A rose-bud in a garden sleeping/ Awakes from the night.//

 A heart-beat on the edge of dreaming/ Awaits to be born//

A new soul golden body gleaming/ Comes on wings of Dawn.//

*

3) Taste of Western Music

To celebrate the anniversary of the Ashram School, the Mother had chosen a two-days programme : on  the 1st December, every year, there were cultural items such as recitals of music, dance, recitation of poems etc. On the 2nd December, various aspects of physical education were scheduled. To accompany items like gymnastics and drills, the Mother invited the military band attached to the French Army. Earlier, for the performance of 1st December 1948, the experienced bandmaster Selvanadan examined with the Mother the pieces of music to be played. While the individual or group participants were practicing with the band, I intently explored  a new world of dreams with Blue Danube waltz by Johann Strauss: this music with its varied tempo, rhythm, pitch prompted in me various verses in Bengali.  Another waltz, Over the Waves by Ivanovici had a deep reverberation on my sensibility. The presence of a little side flute fluttering its melody above all the instruments of the orchestra drew my attention: it was known as Piccolo for its Italian origin, whereas the French call it Petite flute. I was told that Napoleon liked its lilting air. I discovered the first tangible proof of a Piccolo – this magic object in ebony – at the boutique of curiosity owned by Mademoiselle Pierre in the white town of Pondicherry. I purchased it immediately. As yet I ignored that for years to come, at a stretch, I was doomed to play it in our Ashram band.

My father Tejendranath was known in the Ashram as Borda (“Eldest brother”) whilst Pranabkumar Bhattacharya was simply known as Dada (“Elder Brother”). Dada had received from the Mother the mandate of helping me in my global development. As such, out of affinity, I started devoting my spare hours to the up keeping of his library, rich with books on physical education. Serving him as assistant, along with a girl of my age, I learnt typewriting with Hiru-kaku (Hiren Ganguli), a disciple of the Mother.  The Mother had given Dada a clarinet for playing given pieces such as the part representing the cat in Peter and the Wolf by Serguei Prokofief. Side by side, he learnt North Indian  classical music with Ardhendu-da, the maestro. Seeing my interest in music, Dada gave me one of his wooden flutes that was to accompany me across the continents.  Presently we shall hear more about it. Thanks to Dada, with my Esraj I took lessons in Hindustani system of music from Ardhendu-da who encouraged me to get familiar with the great classics by Bhatkhande on Hindustani music.

Extracted material

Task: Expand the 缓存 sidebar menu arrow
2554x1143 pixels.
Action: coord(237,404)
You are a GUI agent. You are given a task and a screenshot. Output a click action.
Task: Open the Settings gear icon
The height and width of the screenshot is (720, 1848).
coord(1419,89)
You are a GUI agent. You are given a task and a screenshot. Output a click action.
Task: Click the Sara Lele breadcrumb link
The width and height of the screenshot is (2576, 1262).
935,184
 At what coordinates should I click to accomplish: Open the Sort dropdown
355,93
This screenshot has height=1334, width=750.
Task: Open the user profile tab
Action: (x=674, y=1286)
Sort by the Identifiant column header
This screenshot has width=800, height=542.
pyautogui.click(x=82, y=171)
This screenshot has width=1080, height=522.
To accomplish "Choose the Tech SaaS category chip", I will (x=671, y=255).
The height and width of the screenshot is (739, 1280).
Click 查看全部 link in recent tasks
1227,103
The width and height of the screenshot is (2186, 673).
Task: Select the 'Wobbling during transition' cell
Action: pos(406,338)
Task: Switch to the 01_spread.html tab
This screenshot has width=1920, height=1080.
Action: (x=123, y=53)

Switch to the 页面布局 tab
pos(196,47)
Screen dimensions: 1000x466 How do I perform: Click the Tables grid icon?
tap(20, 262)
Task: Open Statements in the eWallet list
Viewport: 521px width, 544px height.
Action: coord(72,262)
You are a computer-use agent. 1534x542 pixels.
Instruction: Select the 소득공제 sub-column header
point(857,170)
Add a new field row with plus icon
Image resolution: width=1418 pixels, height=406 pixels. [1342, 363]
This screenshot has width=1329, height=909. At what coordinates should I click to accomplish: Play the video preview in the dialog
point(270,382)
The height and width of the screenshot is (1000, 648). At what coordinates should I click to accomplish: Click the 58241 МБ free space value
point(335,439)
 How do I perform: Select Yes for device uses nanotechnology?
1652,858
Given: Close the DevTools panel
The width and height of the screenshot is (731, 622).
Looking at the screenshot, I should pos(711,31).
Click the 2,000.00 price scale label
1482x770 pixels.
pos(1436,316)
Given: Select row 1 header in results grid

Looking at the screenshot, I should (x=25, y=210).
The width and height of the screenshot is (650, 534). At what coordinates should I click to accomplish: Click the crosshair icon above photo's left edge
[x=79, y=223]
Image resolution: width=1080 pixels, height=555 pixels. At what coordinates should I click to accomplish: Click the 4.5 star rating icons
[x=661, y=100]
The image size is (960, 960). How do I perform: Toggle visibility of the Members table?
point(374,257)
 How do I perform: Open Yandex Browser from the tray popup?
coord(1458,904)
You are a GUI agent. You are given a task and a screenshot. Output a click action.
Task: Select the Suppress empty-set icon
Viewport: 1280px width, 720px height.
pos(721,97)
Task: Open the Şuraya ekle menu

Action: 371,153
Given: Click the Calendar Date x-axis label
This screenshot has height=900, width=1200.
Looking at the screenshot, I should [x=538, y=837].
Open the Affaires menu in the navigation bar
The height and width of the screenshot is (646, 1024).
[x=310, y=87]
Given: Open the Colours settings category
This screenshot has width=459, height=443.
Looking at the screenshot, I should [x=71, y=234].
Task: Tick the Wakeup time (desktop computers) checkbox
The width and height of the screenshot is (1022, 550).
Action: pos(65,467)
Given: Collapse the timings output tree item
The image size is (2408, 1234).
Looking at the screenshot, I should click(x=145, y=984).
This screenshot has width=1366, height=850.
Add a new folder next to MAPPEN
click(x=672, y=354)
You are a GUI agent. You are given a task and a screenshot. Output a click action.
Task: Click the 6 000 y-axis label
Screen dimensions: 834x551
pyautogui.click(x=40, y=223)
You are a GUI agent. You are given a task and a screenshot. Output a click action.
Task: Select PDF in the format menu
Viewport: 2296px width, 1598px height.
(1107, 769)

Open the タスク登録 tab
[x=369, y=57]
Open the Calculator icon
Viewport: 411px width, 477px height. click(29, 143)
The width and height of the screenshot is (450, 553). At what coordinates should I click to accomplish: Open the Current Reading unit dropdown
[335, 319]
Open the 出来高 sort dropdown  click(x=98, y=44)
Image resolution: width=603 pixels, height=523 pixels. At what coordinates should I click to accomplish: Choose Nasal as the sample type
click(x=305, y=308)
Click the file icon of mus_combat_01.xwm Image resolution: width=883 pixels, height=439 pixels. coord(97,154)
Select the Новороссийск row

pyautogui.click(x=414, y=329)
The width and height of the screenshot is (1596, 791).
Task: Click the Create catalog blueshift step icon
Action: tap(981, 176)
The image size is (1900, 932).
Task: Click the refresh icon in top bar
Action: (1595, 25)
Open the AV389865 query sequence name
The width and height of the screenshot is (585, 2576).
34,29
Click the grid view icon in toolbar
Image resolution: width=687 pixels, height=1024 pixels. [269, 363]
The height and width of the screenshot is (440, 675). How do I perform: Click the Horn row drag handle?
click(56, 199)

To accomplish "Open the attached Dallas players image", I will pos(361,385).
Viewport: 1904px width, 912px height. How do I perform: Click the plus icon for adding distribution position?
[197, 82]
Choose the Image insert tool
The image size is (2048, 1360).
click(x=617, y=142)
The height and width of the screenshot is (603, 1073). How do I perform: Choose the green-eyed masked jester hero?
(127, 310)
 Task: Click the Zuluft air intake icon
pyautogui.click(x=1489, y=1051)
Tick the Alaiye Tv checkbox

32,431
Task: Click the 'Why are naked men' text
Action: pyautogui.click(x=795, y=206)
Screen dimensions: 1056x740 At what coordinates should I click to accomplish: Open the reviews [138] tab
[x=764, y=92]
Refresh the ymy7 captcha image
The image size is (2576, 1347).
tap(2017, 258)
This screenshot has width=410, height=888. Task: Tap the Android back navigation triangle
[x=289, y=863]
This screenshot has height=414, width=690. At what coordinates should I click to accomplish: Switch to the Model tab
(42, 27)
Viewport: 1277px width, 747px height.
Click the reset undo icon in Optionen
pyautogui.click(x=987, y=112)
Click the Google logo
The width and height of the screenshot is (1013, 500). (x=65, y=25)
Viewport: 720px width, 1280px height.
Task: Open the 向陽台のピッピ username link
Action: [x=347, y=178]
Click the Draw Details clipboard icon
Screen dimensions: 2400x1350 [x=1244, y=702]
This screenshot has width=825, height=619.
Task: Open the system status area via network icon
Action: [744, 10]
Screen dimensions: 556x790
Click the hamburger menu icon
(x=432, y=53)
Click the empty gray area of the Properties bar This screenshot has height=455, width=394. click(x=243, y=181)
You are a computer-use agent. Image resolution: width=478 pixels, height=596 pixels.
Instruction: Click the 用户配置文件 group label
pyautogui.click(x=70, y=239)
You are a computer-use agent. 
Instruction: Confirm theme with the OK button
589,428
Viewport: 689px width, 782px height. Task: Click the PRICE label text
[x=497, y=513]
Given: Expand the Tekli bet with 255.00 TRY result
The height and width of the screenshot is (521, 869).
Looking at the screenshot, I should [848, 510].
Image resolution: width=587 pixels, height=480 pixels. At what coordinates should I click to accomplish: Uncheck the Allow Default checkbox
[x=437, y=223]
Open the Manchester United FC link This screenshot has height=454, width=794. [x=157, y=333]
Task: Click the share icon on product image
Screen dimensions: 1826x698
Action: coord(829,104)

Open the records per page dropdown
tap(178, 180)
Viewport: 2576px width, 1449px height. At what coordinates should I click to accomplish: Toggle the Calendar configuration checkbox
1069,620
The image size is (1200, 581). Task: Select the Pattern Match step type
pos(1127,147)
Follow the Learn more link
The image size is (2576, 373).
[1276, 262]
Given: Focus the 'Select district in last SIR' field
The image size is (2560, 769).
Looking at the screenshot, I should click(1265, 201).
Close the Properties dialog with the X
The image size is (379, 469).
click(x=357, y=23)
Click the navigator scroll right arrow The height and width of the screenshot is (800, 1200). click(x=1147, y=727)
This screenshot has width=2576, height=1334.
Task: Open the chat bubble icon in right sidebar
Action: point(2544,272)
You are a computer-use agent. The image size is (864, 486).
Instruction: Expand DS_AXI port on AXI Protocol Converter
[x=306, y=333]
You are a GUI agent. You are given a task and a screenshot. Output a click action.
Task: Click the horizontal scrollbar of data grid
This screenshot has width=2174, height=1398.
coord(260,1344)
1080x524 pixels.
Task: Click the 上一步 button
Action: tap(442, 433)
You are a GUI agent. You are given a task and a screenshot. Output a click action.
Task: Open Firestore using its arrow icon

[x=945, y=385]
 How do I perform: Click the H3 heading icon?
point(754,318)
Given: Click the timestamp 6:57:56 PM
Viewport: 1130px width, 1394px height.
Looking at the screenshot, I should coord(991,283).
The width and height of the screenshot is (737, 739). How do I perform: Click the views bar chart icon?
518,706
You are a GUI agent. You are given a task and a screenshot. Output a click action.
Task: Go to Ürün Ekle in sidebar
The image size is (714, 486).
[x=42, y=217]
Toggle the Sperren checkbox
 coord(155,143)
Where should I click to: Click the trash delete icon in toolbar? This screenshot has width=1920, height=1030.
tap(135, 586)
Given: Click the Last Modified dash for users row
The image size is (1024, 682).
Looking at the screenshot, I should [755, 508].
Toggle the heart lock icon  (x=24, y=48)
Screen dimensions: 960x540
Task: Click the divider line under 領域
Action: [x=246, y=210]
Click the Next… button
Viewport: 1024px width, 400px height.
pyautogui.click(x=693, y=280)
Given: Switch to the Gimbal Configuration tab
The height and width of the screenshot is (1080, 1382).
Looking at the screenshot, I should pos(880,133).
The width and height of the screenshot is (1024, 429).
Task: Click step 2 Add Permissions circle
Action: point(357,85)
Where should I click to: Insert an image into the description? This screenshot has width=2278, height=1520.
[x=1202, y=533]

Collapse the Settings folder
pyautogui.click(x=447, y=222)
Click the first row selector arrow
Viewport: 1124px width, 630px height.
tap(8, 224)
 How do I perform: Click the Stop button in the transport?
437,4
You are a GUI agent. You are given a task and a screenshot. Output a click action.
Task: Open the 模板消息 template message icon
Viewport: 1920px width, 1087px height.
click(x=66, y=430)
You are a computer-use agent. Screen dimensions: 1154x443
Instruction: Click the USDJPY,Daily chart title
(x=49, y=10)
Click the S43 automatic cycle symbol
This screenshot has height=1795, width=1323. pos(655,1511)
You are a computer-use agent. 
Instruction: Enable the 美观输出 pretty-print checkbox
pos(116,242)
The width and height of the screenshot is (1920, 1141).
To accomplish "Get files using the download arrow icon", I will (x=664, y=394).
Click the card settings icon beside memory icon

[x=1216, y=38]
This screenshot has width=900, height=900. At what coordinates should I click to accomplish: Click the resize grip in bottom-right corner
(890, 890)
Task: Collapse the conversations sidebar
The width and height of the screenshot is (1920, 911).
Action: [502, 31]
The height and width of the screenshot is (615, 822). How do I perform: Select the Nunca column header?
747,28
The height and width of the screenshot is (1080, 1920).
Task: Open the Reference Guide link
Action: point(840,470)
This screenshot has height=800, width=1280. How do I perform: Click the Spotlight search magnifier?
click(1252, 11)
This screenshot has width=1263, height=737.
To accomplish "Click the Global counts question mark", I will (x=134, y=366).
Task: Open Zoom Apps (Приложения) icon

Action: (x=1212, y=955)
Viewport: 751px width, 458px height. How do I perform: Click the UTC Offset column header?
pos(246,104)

Set of tasks
(a) In the memoir passage on the Ashram School and music, where did the writer buy the piccolo?
(b) Turn the paragraph of the memoir passage that opens "My father Tejendranath was known" into a short bulleted list that keeps its main facts.
(c) Pick up the memoir passage on music at the Ashram after its final sentence, and write what comes next.

Answer set
(a) At the curiosity boutique owned by Mademoiselle Pierre in the white town of Pondicherry.

(b)
- In the Ashram, the writer's father Tejendranath was called Borda ("Eldest brother"), and Pranabkumar Bhattacharya was called Dada ("Elder Brother").
- The Mother gave Dada the task of helping the writer's overall development.
- The writer spent spare hours maintaining Dada's library of physical education books. As his assistant, along with a girl of the same age, the writer learned typewriting from Hiru-kaku (Hiren Ganguli).
- The Mother gave Dada a clarinet for pieces such as the cat's part in Prokofief's Peter and the Wolf.
- Dada also studied North Indian classical music with Ardhendu-da.
- Dada gave the writer a wooden flute that later traveled with the writer across continents.
- Through Dada, the writer took Hindustani music lessons on the Esraj from Ardhendu-da, who recommended Bhatkhande's classics.

(c)
Having noticed the importance the Mother granted to a musical accompaniment with items like marching, gymnastics and other kinds of physical demonstration, my father consulted Dada before materializing his idea of raising a band orchestra for the Ashram with offerings from his friends.   On approval from the Mother, he ordered a consignment of bagpipes, bugles, brass flutes, bass and kettle drums from Messrs Rana & Co from Calcutta. Over all, there came Naren Pal, a Bengali bandmaster for training future musicians. Not quite happy with Pal’s repertory from the colonial English army, the Mother decided to get instruments for a full-fledged band orchestra from Fernand Andrieu of Paris: varied  in size, we received a few Bb and Eb saxophones, clarinets, Bb trumpets, trombone, bugles, Db piccolo, kettle drums, bass drum, cymbals, triangle, all equipped with individual scores from classical composers like Lully, Beethoven, Schubert, Berlioz, and jolly good marching songs in French. I was happy to play  counter melodies an octave higher than the average pitch of the orchestra, such as those replacing the whistling air that had been composed by Mitch Miller in Colonel Bogey (better known as the River Kwai medley).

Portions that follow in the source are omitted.